-------- RECORDS FOR THE TASK

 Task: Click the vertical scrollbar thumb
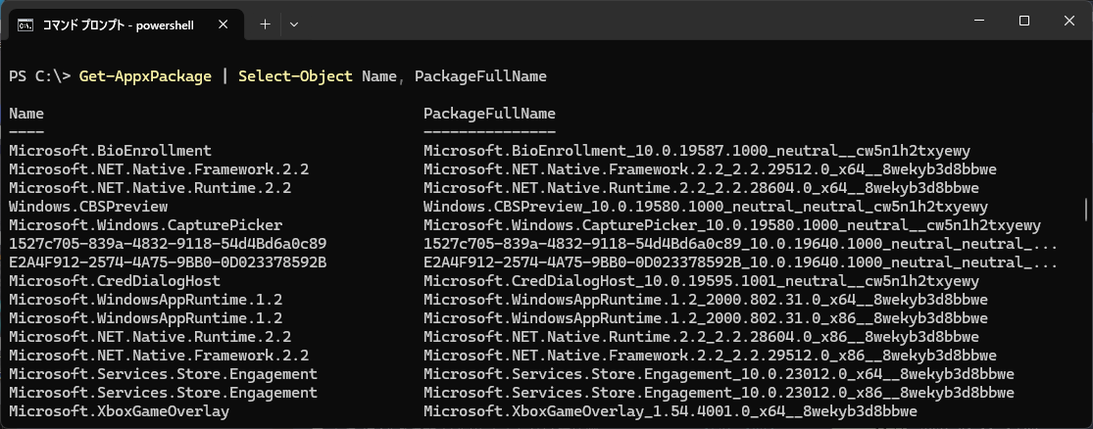tap(1085, 210)
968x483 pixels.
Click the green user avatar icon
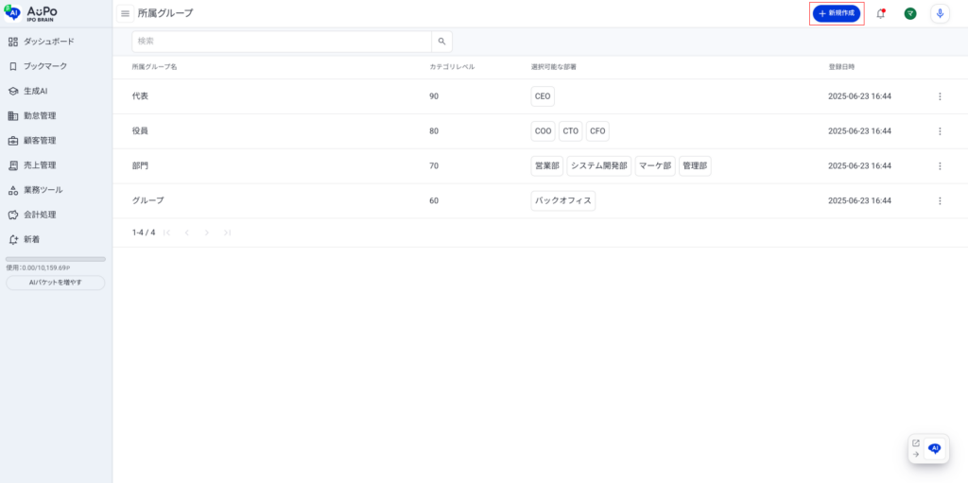pos(909,13)
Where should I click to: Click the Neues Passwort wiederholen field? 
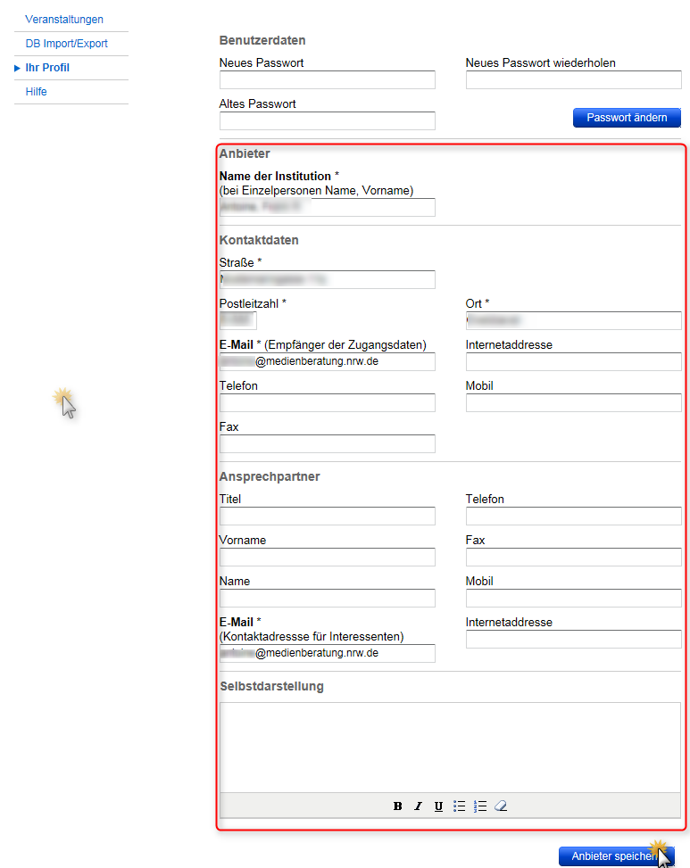pos(573,80)
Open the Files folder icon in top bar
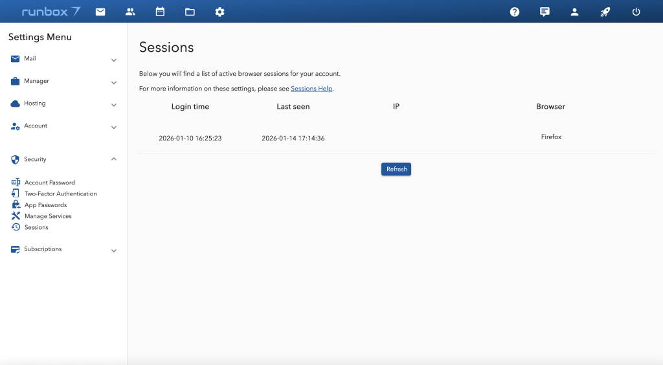663x365 pixels. [x=190, y=12]
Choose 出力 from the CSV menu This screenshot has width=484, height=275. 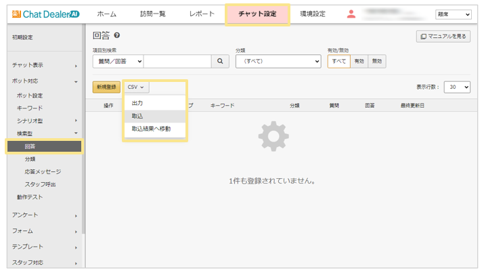(x=137, y=103)
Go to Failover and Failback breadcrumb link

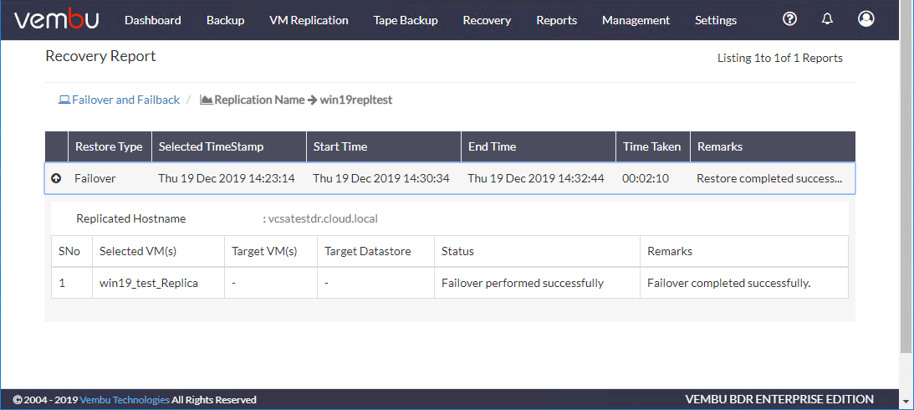point(126,100)
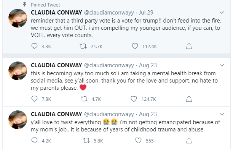Image resolution: width=233 pixels, height=149 pixels.
Task: Share the mental health break tweet
Action: 189,99
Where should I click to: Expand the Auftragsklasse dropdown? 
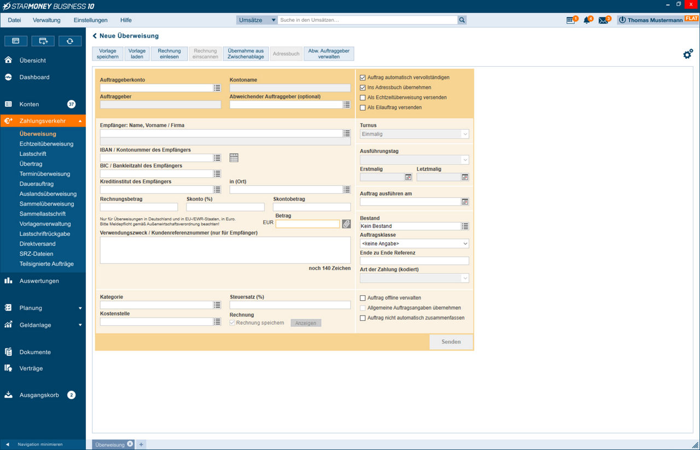click(414, 243)
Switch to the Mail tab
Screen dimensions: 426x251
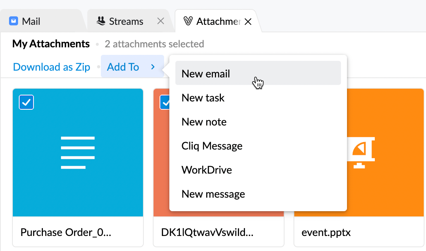click(31, 21)
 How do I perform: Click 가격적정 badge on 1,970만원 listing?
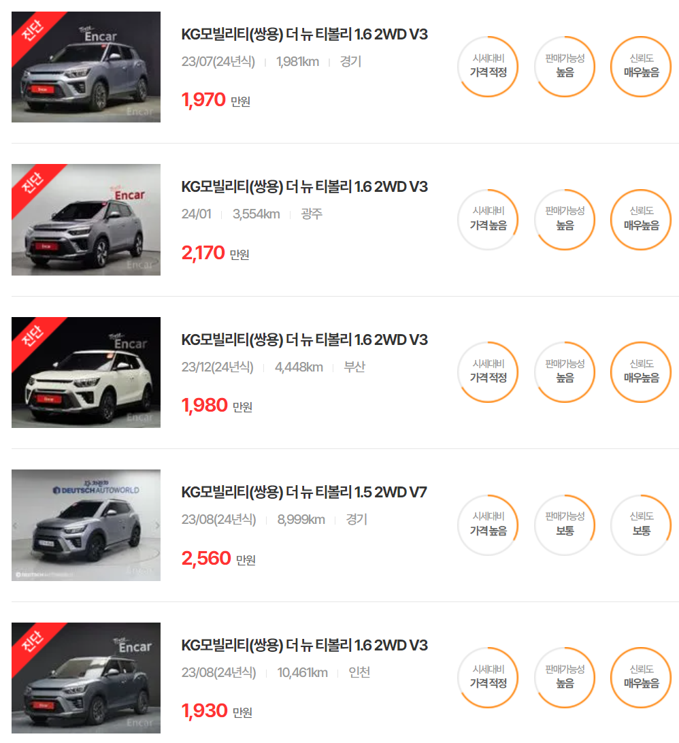pyautogui.click(x=488, y=67)
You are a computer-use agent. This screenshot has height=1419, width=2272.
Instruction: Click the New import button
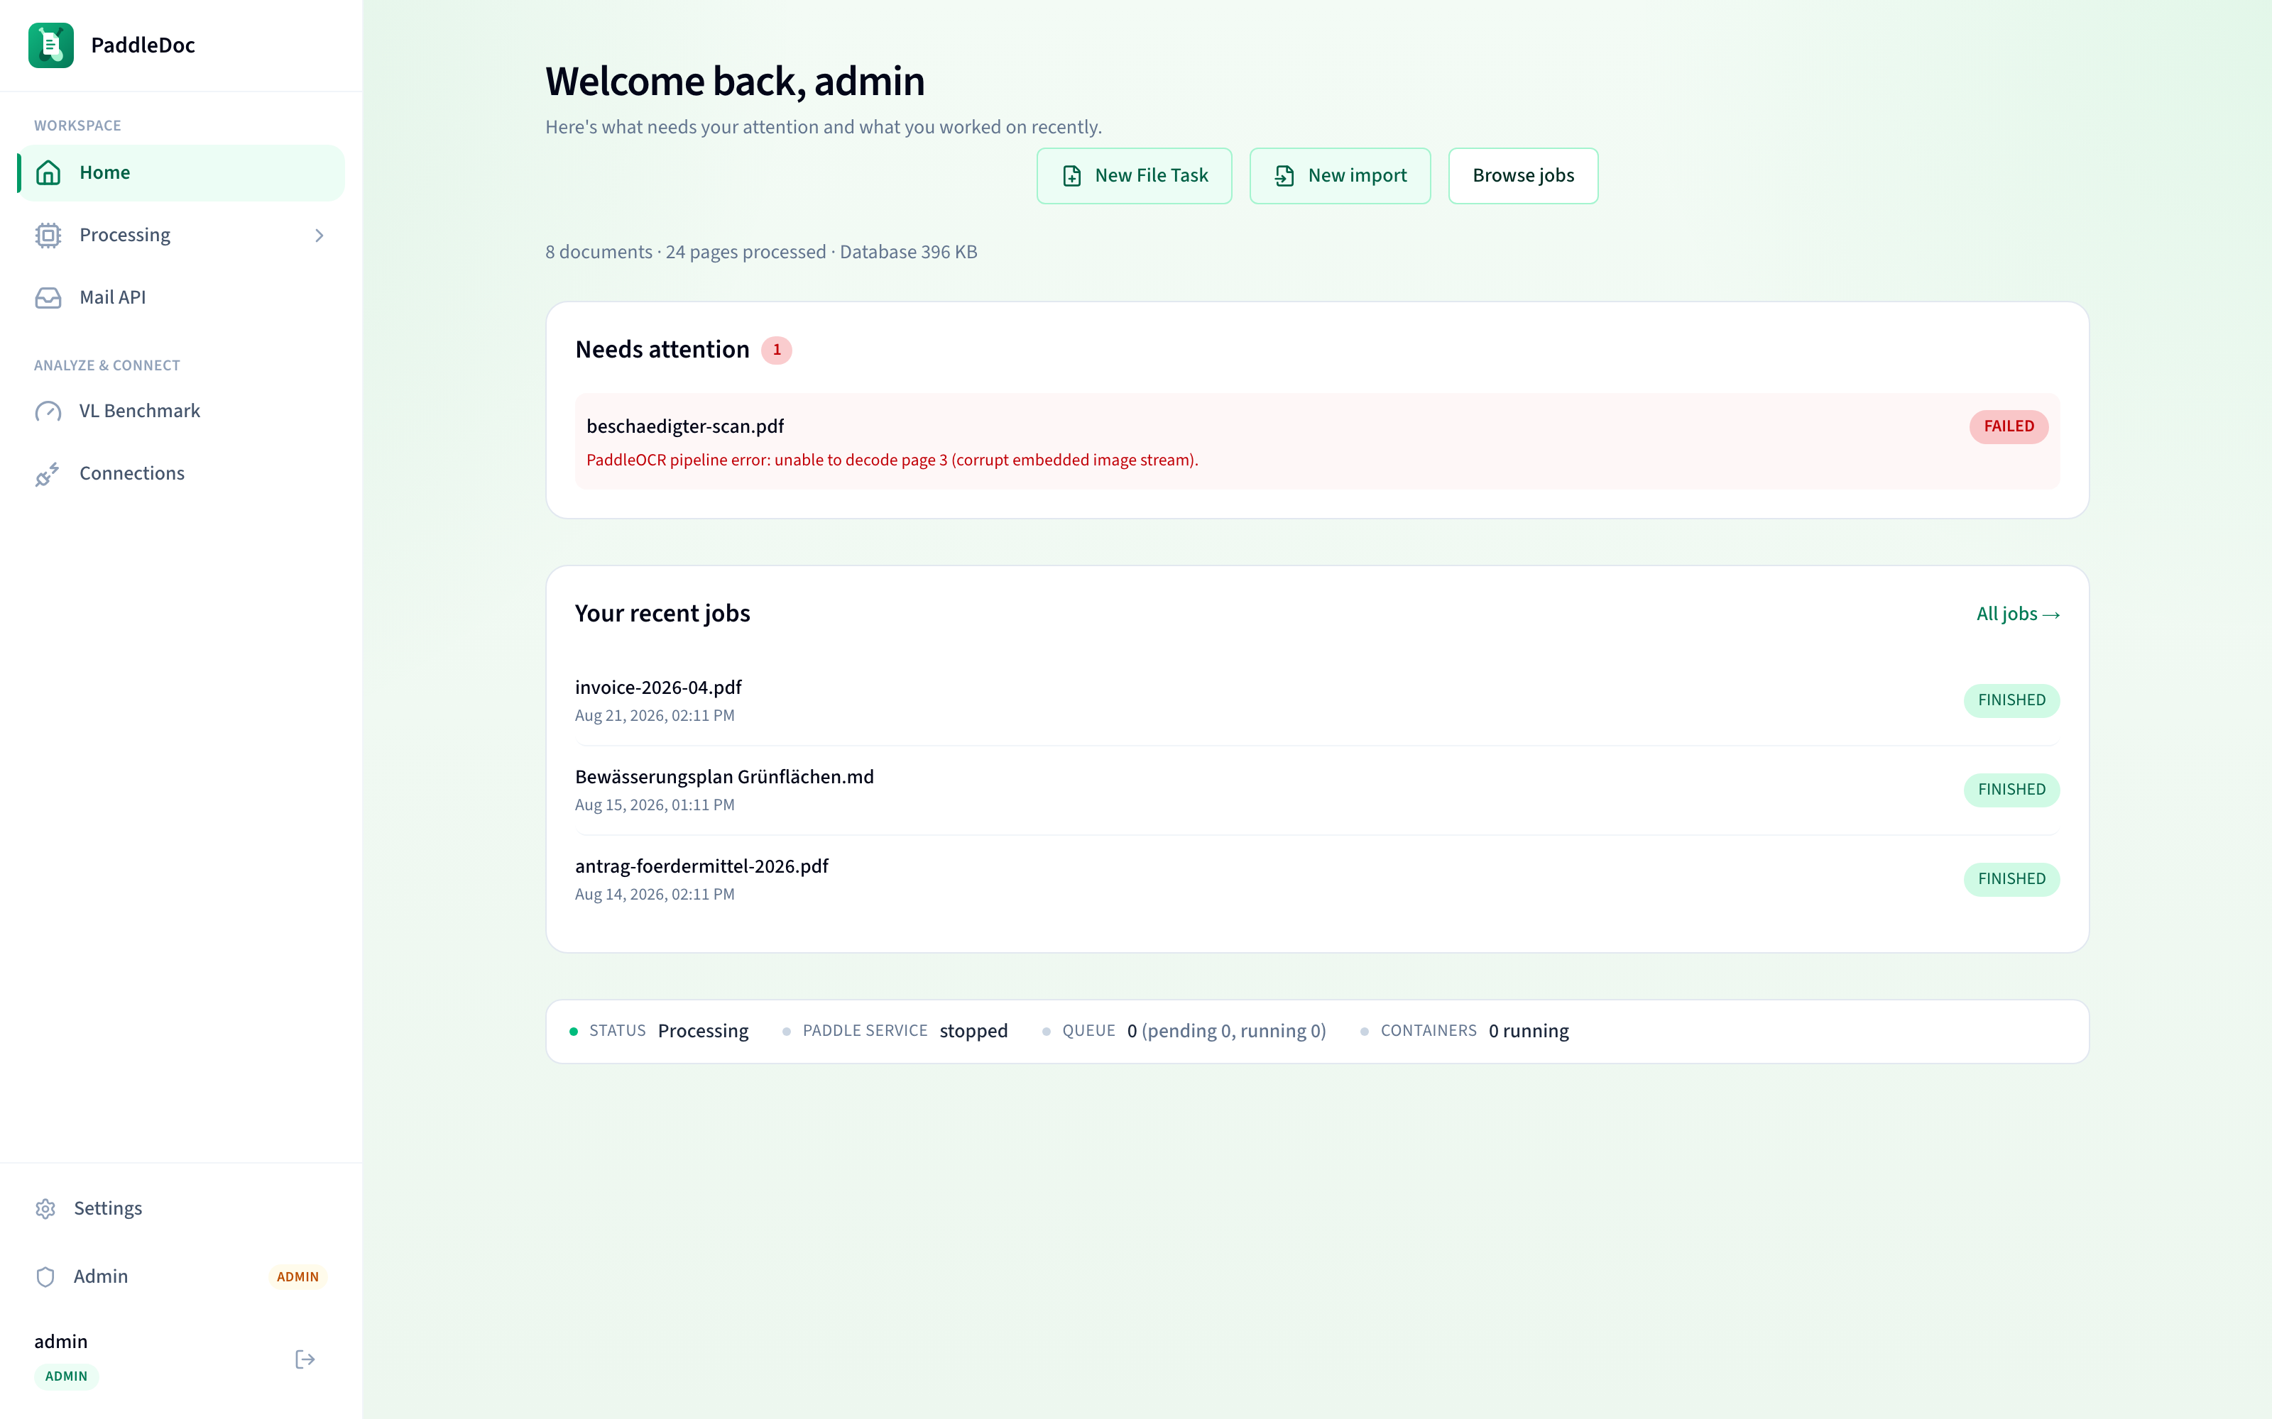pyautogui.click(x=1340, y=175)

----------------

WHAT IS REQUIRED: The required output is every line from the one containing "Switch to the Mail tab" through the last line of the data above, restated exactly and without pictures.

ANSWER TO THIS PROBLEM:
Switch to the Mail tab
Screen dimensions: 426x251
click(31, 21)
 How do I perform: Click 가격적정 badge on 1,970만원 listing?
pyautogui.click(x=488, y=67)
You are a computer-use agent. This screenshot has height=1419, width=2272.
Instruction: Click the New import button
pyautogui.click(x=1340, y=175)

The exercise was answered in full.